=== The records ===
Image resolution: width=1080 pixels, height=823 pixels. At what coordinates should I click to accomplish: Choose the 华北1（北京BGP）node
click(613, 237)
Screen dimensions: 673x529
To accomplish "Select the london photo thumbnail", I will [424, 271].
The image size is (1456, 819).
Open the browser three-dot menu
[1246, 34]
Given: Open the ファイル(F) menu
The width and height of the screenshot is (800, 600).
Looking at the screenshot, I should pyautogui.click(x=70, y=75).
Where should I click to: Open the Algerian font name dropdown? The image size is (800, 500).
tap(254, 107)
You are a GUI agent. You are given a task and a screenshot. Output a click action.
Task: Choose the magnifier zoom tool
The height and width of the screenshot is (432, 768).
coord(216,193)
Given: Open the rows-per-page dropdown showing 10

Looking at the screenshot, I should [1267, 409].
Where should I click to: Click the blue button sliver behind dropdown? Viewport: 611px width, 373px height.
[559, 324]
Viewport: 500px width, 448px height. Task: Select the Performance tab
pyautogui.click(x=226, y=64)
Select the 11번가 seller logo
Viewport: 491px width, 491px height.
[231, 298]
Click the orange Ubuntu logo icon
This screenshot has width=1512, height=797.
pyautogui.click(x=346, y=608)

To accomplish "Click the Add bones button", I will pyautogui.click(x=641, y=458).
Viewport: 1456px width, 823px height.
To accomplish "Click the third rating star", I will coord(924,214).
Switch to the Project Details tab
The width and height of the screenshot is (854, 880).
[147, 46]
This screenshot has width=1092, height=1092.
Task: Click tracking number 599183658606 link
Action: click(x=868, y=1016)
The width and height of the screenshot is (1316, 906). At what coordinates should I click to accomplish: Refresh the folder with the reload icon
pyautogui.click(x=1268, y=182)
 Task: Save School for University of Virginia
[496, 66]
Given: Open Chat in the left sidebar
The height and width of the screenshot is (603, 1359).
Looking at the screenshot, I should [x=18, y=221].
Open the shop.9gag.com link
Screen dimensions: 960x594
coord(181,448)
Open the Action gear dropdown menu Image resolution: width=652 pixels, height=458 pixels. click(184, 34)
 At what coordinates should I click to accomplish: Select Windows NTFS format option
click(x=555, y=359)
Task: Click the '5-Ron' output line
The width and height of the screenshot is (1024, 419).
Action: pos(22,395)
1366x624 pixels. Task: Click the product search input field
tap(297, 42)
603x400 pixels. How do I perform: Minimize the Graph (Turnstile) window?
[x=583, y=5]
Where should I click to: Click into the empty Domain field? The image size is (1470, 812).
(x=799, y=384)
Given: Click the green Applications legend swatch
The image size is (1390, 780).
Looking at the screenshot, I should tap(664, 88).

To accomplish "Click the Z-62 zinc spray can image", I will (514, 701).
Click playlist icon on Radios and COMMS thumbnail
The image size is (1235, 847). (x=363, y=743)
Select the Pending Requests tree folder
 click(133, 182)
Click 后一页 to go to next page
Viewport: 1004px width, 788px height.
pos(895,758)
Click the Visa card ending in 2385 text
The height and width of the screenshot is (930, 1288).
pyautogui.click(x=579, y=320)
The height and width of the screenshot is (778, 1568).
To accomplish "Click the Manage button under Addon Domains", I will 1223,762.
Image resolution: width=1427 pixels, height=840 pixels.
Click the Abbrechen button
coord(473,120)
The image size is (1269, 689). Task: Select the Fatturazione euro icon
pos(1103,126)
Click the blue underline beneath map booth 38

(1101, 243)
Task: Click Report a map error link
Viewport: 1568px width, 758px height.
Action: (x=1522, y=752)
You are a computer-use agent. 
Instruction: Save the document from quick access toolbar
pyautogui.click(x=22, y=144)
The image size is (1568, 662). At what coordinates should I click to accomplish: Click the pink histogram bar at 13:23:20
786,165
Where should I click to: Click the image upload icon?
===
Work to be completed: Starting at the line that contains "This screenshot has width=1512, height=797." and stopping after the line that contains "Viewport: 1456px width, 823px height.", write out every line exactly as it appears above, and no other line.

Response below:
This screenshot has width=1512, height=797.
pyautogui.click(x=346, y=608)

To accomplish "Click the Add bones button", I will pyautogui.click(x=641, y=458).
Viewport: 1456px width, 823px height.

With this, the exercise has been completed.